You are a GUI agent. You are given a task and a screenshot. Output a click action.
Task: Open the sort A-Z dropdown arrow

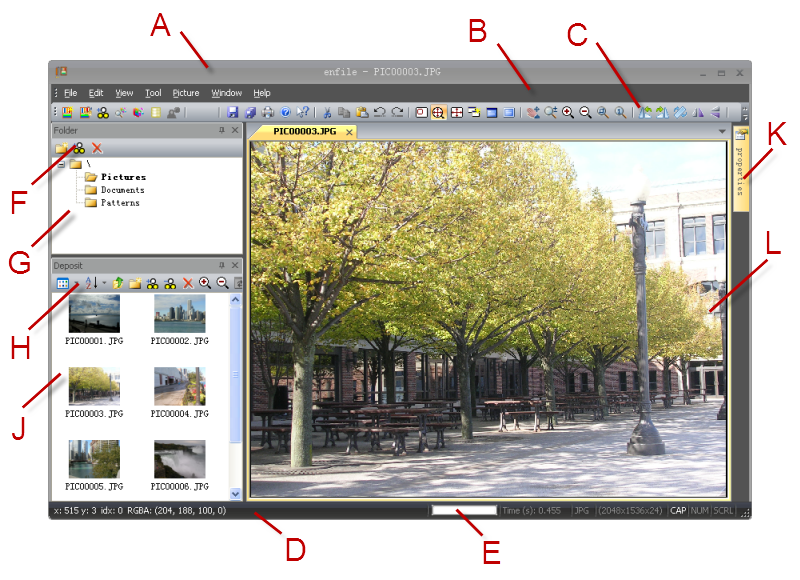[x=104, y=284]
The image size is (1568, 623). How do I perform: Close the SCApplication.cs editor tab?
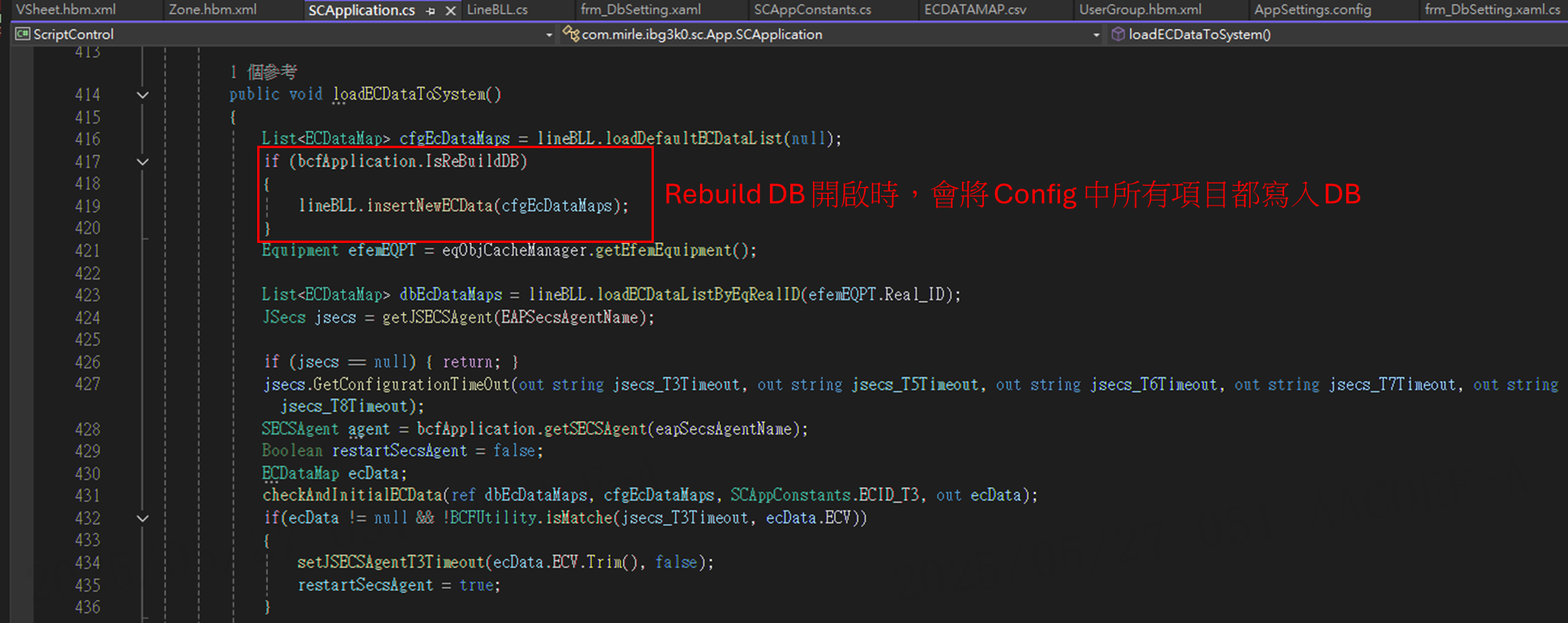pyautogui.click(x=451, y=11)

---

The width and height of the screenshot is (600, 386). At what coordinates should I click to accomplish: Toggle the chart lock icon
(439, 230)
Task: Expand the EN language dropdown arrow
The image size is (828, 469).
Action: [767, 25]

What to produce: Copy these lines word for word, starting at the line that contains "The image size is (1568, 623)." and ending after the line that contains "pyautogui.click(x=451, y=11)". Leave the pictures out.

Solution to this problem:
The image size is (1568, 623). How do I perform: Close the SCApplication.cs editor tab?
pyautogui.click(x=451, y=11)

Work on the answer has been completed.